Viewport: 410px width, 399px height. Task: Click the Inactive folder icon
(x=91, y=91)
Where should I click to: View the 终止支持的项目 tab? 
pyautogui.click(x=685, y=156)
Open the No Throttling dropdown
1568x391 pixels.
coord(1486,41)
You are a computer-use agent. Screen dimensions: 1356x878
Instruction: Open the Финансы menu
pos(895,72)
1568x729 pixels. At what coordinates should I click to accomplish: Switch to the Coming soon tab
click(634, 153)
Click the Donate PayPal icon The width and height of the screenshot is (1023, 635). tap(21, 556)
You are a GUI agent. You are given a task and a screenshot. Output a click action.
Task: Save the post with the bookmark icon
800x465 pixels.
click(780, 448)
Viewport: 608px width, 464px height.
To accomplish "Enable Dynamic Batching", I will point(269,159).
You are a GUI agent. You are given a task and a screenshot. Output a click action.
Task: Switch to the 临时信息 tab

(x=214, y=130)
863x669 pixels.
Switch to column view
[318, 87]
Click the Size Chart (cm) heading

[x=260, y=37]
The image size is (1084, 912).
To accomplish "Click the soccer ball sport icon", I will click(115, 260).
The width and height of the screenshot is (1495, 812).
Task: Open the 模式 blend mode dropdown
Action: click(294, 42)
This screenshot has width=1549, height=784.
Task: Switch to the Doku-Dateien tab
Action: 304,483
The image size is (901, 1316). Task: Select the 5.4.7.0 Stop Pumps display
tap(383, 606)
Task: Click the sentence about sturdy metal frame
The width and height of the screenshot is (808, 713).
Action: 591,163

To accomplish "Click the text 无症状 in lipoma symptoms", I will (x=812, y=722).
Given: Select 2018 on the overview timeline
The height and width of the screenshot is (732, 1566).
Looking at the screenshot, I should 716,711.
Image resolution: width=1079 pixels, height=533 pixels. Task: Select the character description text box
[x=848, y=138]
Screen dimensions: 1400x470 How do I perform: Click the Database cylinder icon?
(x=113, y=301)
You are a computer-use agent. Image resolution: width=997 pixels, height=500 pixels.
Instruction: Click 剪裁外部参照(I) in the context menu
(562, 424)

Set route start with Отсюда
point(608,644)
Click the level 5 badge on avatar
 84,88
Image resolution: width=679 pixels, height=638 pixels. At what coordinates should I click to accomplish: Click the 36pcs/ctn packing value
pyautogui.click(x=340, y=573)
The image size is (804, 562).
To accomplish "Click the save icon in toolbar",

» What is needed
This calls for an exact transcription of every entry above.

» Written response
Viewport: 410px width, 399px height. Task: Click the Inactive folder icon
(x=91, y=91)
Where should I click to: View the 终止支持的项目 tab? 
pyautogui.click(x=685, y=156)
Open the No Throttling dropdown
1568x391 pixels.
coord(1486,41)
You are a computer-use agent. Screen dimensions: 1356x878
Instruction: Open the Финансы menu
pos(895,72)
1568x729 pixels. At what coordinates should I click to accomplish: Switch to the Coming soon tab
click(634, 153)
Click the Donate PayPal icon The width and height of the screenshot is (1023, 635). tap(21, 556)
You are a GUI agent. You are given a task and a screenshot. Output a click action.
Task: Save the post with the bookmark icon
800x465 pixels.
click(780, 448)
Viewport: 608px width, 464px height.
To accomplish "Enable Dynamic Batching", I will point(269,159).
You are a GUI agent. You are given a task and a screenshot. Output a click action.
Task: Switch to the 临时信息 tab

(x=214, y=130)
863x669 pixels.
Switch to column view
[318, 87]
Click the Size Chart (cm) heading

[x=260, y=37]
The image size is (1084, 912).
To accomplish "Click the soccer ball sport icon", I will click(115, 260).
The width and height of the screenshot is (1495, 812).
Task: Open the 模式 blend mode dropdown
Action: click(294, 42)
This screenshot has width=1549, height=784.
Task: Switch to the Doku-Dateien tab
Action: 304,483
The image size is (901, 1316). Task: Select the 5.4.7.0 Stop Pumps display
tap(383, 606)
Task: Click the sentence about sturdy metal frame
The width and height of the screenshot is (808, 713).
Action: 591,163

To accomplish "Click the text 无症状 in lipoma symptoms", I will (x=812, y=722).
Given: Select 2018 on the overview timeline
The height and width of the screenshot is (732, 1566).
Looking at the screenshot, I should 716,711.
Image resolution: width=1079 pixels, height=533 pixels. Task: Select the character description text box
[x=848, y=138]
Screen dimensions: 1400x470 How do I perform: Click the Database cylinder icon?
(x=113, y=301)
You are a computer-use agent. Image resolution: width=997 pixels, height=500 pixels.
Instruction: Click 剪裁外部参照(I) in the context menu
(562, 424)

Set route start with Отсюда
point(608,644)
Click the level 5 badge on avatar
 84,88
Image resolution: width=679 pixels, height=638 pixels. At what coordinates should I click to accomplish: Click the 36pcs/ctn packing value
pyautogui.click(x=340, y=573)
The image size is (804, 562).
To accomplish "Click the save icon in toolbar",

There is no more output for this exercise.